Item coordinate data:
□ □ □ □ □

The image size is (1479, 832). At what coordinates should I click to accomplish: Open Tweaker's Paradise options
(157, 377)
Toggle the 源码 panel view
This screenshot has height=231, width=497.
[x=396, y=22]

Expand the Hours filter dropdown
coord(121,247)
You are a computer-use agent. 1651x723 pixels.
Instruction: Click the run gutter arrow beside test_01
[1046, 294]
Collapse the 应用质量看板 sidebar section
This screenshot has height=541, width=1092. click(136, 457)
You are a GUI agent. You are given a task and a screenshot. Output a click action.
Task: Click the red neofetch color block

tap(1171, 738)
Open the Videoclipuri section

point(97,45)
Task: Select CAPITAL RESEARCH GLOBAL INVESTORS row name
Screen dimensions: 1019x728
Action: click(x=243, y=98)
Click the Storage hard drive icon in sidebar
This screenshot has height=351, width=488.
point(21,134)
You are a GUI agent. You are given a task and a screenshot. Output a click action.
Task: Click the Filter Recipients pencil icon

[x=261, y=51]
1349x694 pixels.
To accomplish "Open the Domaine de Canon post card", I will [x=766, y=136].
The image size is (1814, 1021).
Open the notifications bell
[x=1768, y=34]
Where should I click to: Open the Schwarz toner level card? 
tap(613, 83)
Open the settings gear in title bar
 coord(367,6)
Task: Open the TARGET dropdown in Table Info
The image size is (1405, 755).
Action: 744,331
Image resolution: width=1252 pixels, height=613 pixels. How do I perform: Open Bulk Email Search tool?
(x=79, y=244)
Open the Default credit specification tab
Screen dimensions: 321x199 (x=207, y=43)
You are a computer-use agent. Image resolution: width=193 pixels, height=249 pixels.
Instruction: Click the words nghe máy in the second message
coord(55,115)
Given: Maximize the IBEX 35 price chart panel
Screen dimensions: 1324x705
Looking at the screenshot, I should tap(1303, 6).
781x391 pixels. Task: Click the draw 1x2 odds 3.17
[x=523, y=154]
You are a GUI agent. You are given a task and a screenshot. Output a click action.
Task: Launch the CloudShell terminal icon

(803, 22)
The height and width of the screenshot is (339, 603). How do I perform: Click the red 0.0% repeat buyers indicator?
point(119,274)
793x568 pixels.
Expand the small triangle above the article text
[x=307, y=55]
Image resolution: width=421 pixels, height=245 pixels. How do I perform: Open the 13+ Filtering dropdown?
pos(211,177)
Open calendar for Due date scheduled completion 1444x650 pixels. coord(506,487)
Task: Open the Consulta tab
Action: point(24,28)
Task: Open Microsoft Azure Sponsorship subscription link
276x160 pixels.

□ □ □ □ □

● GIVEN PROBLEM
Rewrite all of the data above as a JSON list of strings, with each line as its own string and blank lines omitted.

● FINISHED TASK
[
  "The image size is (1479, 832). At what coordinates should I click to accomplish: Open Tweaker's Paradise options",
  "(157, 377)",
  "Toggle the 源码 panel view",
  "This screenshot has height=231, width=497.",
  "[x=396, y=22]",
  "Expand the Hours filter dropdown",
  "coord(121,247)",
  "You are a computer-use agent. 1651x723 pixels.",
  "Instruction: Click the run gutter arrow beside test_01",
  "[1046, 294]",
  "Collapse the 应用质量看板 sidebar section",
  "This screenshot has height=541, width=1092. click(136, 457)",
  "You are a GUI agent. You are given a task and a screenshot. Output a click action.",
  "Task: Click the red neofetch color block",
  "tap(1171, 738)",
  "Open the Videoclipuri section",
  "point(97,45)",
  "Task: Select CAPITAL RESEARCH GLOBAL INVESTORS row name",
  "Screen dimensions: 1019x728",
  "Action: click(x=243, y=98)",
  "Click the Storage hard drive icon in sidebar",
  "This screenshot has height=351, width=488.",
  "point(21,134)",
  "You are a GUI agent. You are given a task and a screenshot. Output a click action.",
  "Task: Click the Filter Recipients pencil icon",
  "[x=261, y=51]",
  "1349x694 pixels.",
  "To accomplish \"Open the Domaine de Canon post card\", I will [x=766, y=136].",
  "The image size is (1814, 1021).",
  "Open the notifications bell",
  "[x=1768, y=34]",
  "Where should I click to: Open the Schwarz toner level card? ",
  "tap(613, 83)",
  "Open the settings gear in title bar",
  " coord(367,6)",
  "Task: Open the TARGET dropdown in Table Info",
  "The image size is (1405, 755).",
  "Action: 744,331",
  "Image resolution: width=1252 pixels, height=613 pixels. How do I perform: Open Bulk Email Search tool?",
  "(x=79, y=244)",
  "Open the Default credit specification tab",
  "Screen dimensions: 321x199 (x=207, y=43)",
  "You are a computer-use agent. Image resolution: width=193 pixels, height=249 pixels.",
  "Instruction: Click the words nghe máy in the second message",
  "coord(55,115)",
  "Given: Maximize the IBEX 35 price chart panel",
  "Screen dimensions: 1324x705",
  "Looking at the screenshot, I should tap(1303, 6).",
  "781x391 pixels. Task: Click the draw 1x2 odds 3.17",
  "[x=523, y=154]",
  "You are a GUI agent. You are given a task and a screenshot. Output a click action.",
  "Task: Launch the CloudShell terminal icon",
  "(803, 22)",
  "The height and width of the screenshot is (339, 603). How do I perform: Click the red 0.0% repeat buyers indicator?",
  "point(119,274)",
  "793x568 pixels.",
  "Expand the small triangle above the article text",
  "[x=307, y=55]",
  "Image resolution: width=421 pixels, height=245 pixels. How do I perform: Open the 13+ Filtering dropdown?",
  "pos(211,177)",
  "Open calendar for Due date scheduled completion 1444x650 pixels. coord(506,487)",
  "Task: Open the Consulta tab",
  "Action: point(24,28)",
  "Task: Open Microsoft Azure Sponsorship subscription link",
  "276x160 pixels."
]